IMAGE CREDIT: SHAY COCHRANE PHOTOGRAPHY
Relationship with God: I don’t read the Bible. There I said it. I don’t even remember the last time I opened one. Well…maybe at church…but I quickly closed it. But I can honestly say that not a day has gone by that I don’t think about God, talk to Him, pray to him. Even when I was little, I always remembered having conversations with God, usually in my head but that always made me feel good. It always felt right. Years later, I had children and that relationship has changed even more. Now, I look to God in smaller moments (like in my car on my way to get the kids or when I’m about to pass out on my bed), but He is always there, always in heart and it may not be the right way…I may not have Bible verses memorized or go to church as much as I would like, but I’m a firm believer that you have to do what works for you, inside, in your heart. In 2012, we talked about God a lot, to my husband, to my children. My parents never forced it on us, but it just always felt like a habit, like putting on a jacket, so I never gave it a second thought. God was part of my life and I’m constantly thinking about ways to inject that same feeling to my children, even if they are still really young.

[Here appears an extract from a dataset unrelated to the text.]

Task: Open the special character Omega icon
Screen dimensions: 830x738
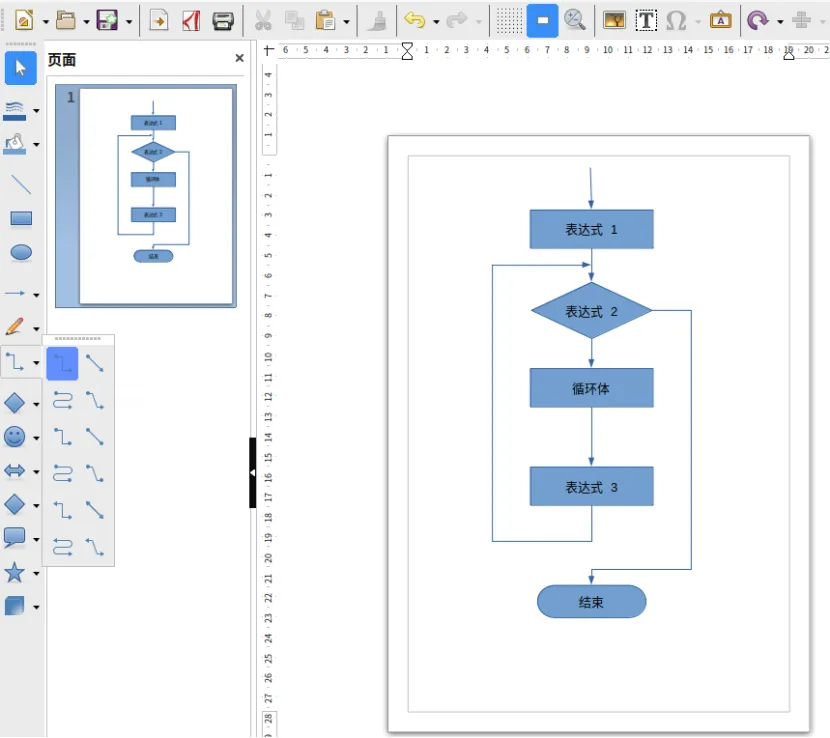Action: tap(676, 21)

Pediatric Cancer: Four years ago I stumbled upon a blog by Holly McKrae about her daughter Kate, undergoing chemotherapy for a very rare (but aggressive) brain tumor. She is in remission now, but her story and faith in God, always stuck with me and I told myself that I would help and not remain on the sidelines. In 2012, I told Steve that we were not going to donate to several charities with different causes, although all very important I wanted to center my focus helping families fighting these horrible (and the word “horrible” doesn’t seem strong enough) cancers. So besides donating financially (when we could), we had our children make cards during the Holidays, and we also participated in two great events—Fashion Funds for a Cure and Calendar for a Cause—both events left us profoundly affected and just wanting to do more.

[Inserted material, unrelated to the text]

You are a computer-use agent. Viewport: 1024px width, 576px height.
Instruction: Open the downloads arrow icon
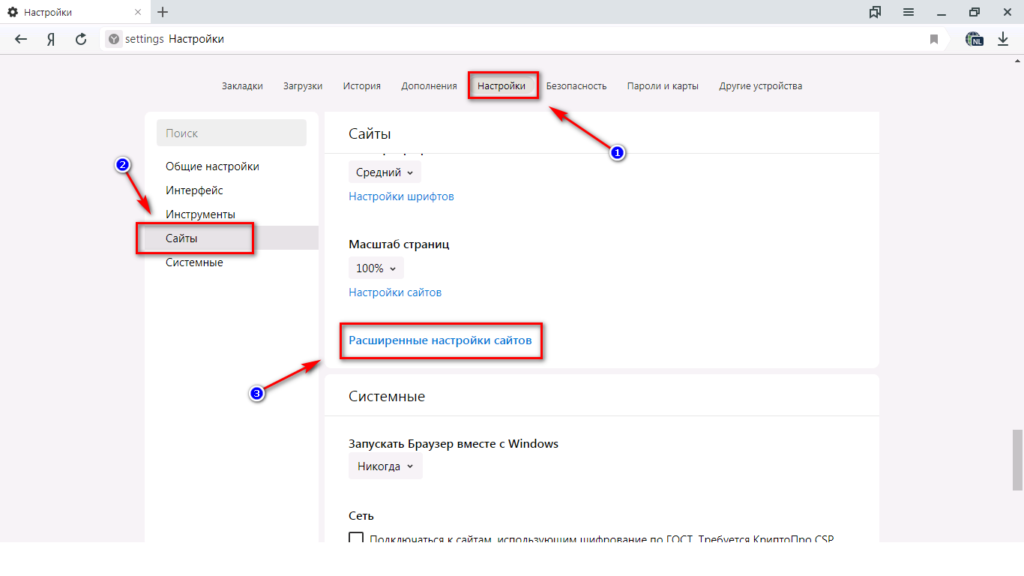1003,39
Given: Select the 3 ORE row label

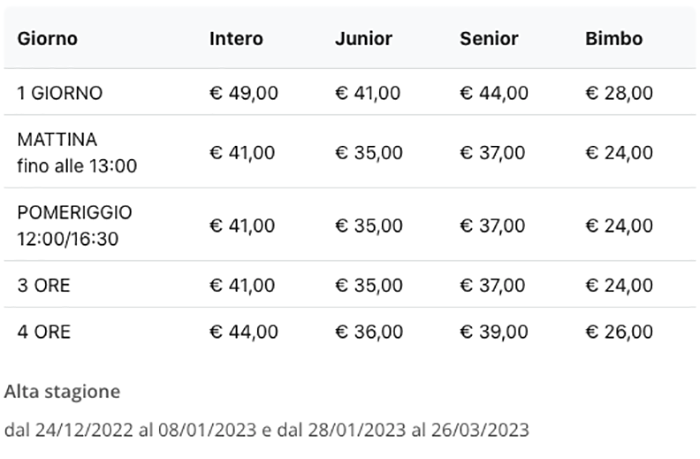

Carmen: I don’t believe I’ve ever talked about Carmen on my blog, but she has been in my children’s life since they were all 8 weeks old. She is my caregiver, mommy number two and one of the best people I know. She is part of “Team Clamp” and without her, none of this works.
My Mom, Dad, Brother, (sister in law) Natasha: This may seem odd to many, but I talk to my mom every morning, my dad in the evenings, my brother every other day, and his wife, my sister-in-law at least once a week. Crazy, right? But they are my support system, my venting system and don’t get me wrong, we have moments of frustration with each other, but we never lose sight of what’s important.
Work Boundaries: In 2012, I decided to streamline my schedule and only work around a three day schedule, Tuesday, Wednesday and Thursday. These are the days, I work, work, work. On Mondays and Fridays, I focus on Preston, but if I can, I will prep for clients or do small projects.Sometimes this fluctuates, but really, it’s been helpful most of all for me, and I get a lot more done when I know my time is limited for work productivity.
Dance Parties: In 2012, we started having random dance parties. Just turned off the lights, blare the music and we all start dancing. This should be mandatory in every household. Period.